VMware has hinted at making its workloads portable to AWS. At a Gartner conference in August 2013, analyst Chris Wolf -- who's now CTO of VMware's Americas business -- asked VMware Executive Vice President Raghu Raghuram why VMware wasn't working with AWS to allow "seamless workflow" between their clouds.

"How do you know we're not working closely with them?" Raghuram replied, as reported by Gigaom.

VMware may also be working with other cloud vendors -- including Google, its new ally in the cloud space -- on enabling workload portability using vRealize.

VMware and Google unveiled a partnership last month in which vCloud Air customers will be able to use Google object storage and developer-focused services on a pay-as-you-go basis and pay for it on their VMware bill.

VMware and Google are also "exploring extended management support" for Google Cloud Platform in vRealize Suite, the vendors said in a press release at the time.

At the partner conference earlier this month, Gelsinger said the Google partnership is one of many that VMware will look to form to augment vCloud Air's capabilities.

VMware has plenty of competitive motivation to allow workloads from competing clouds to move to and from vCloud Air. Cisco, which is out to crush VMware in software-defined networking, has made workload portability a central piece of its Intercloud strategy and is already working with AWS, Microsoft and many other cloud vendors.

Intercloud works with vCloud Air too, but given the simmering tensions between Cisco and VMware, that doesn't seem like it'll be a huge use case, partners told CRN.

NEXT: Cross-Cloud Workload Portability

One industry executive, who spoke on condition of anonymity to protect his vendor relationships, said the push toward cross-cloud workload portability is a trend that's certain to continue.

"All the enterprise customers I talk to are pushing all the big cloud providers for easy interoperability and inter-cloud migration," said the source. "No one wants a single platform lock-in, and supplier diversity is essential for large-scale adoption above the SMB segment.
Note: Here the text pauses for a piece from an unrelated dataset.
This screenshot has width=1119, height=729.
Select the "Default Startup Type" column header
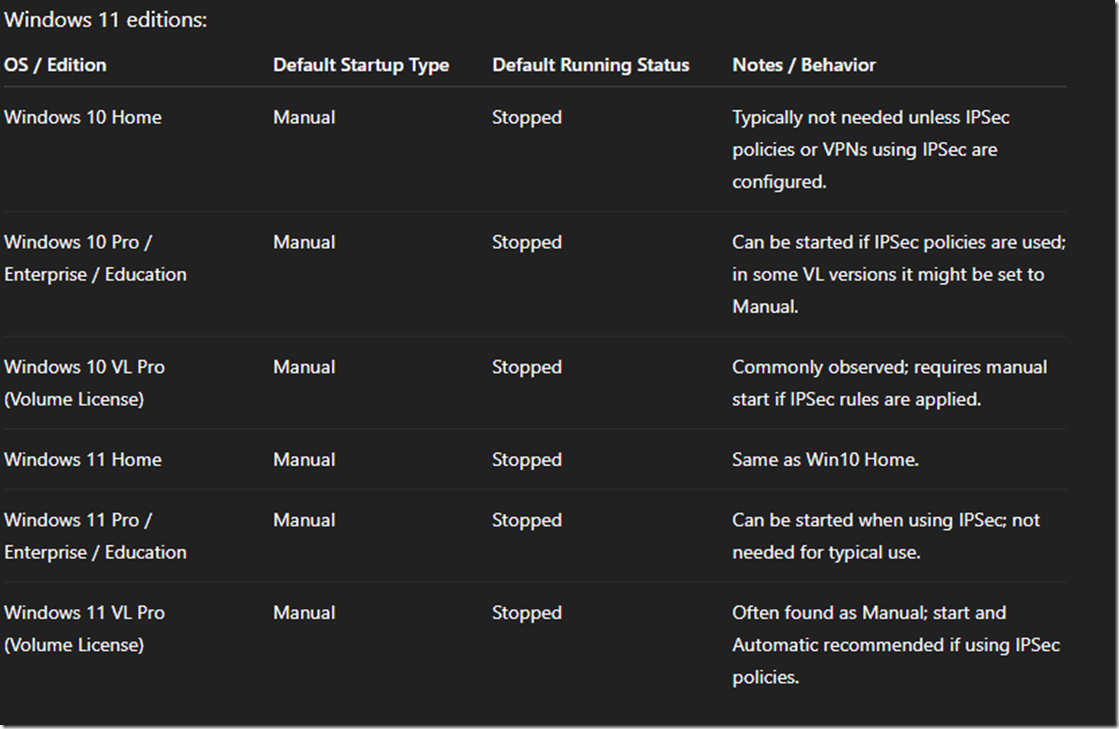[x=361, y=65]
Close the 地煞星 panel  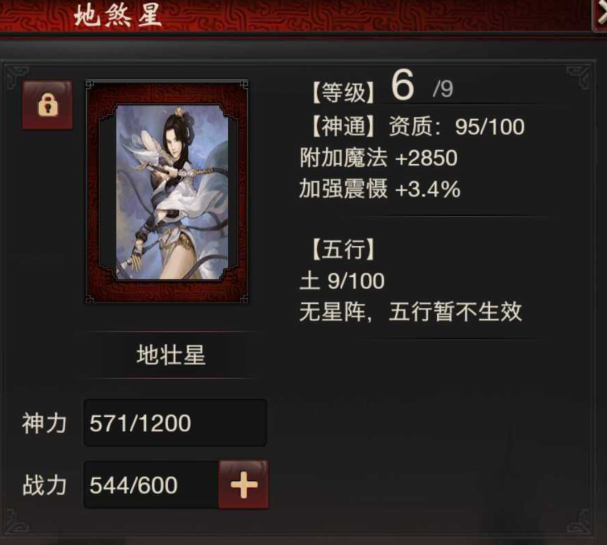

So sooner or later the major players will have to figure something out."

"We see customers that want to go to the cloud and have multiple choices based upon the workload,’ said Aaron Stone, CEO of Netelligent, a Chesterfield, Mo.-based solution provider that partners with a range of enterprise vendors.

Netelligent's customers can leverage its own data centers and a variety of clouds for other workloads, such as test and development or highly scalable apps, said Stone. "Having the connection between these data centers can help with migration and extending security and policies beyond the border of one environment," he said.

Eric Hartley, president of Bluetowne, a Mount Pleasant, S.C.-based consulting firm that partners with VMware and other enterprise vendors, said being able to move workloads between clouds is an important part of his company's future strategy.

"It looks like all the big vendors are cozying up to one another. They know over the next 10 years or so, regardless of consolidation, that they will all need to play well together in the data center," Hartley said.

VMware isn't cozying up to AWS, however. In addition to highlighting vRealize Suite, it's also planning to continue to draw attention to the costs involved with running production workloads on AWS, Gelsinger told partners at the conference.

Several partners told CRN they believe the cost issue often gets overlooked by customers because of AWS' constant price cuts.

Last June, Amazon launched AWS Management Portal for vCenter, a tool that lets VMware admins manage virtual machines running on EC2 through the same software and interface they use to manage VMs on private clouds.

VMware wasn't too happy about that, but if its plan for moving workloads back and forth to AWS ends up being popular with customers, the vendor could show it's able to solve a problem that could move the entire cloud market forward.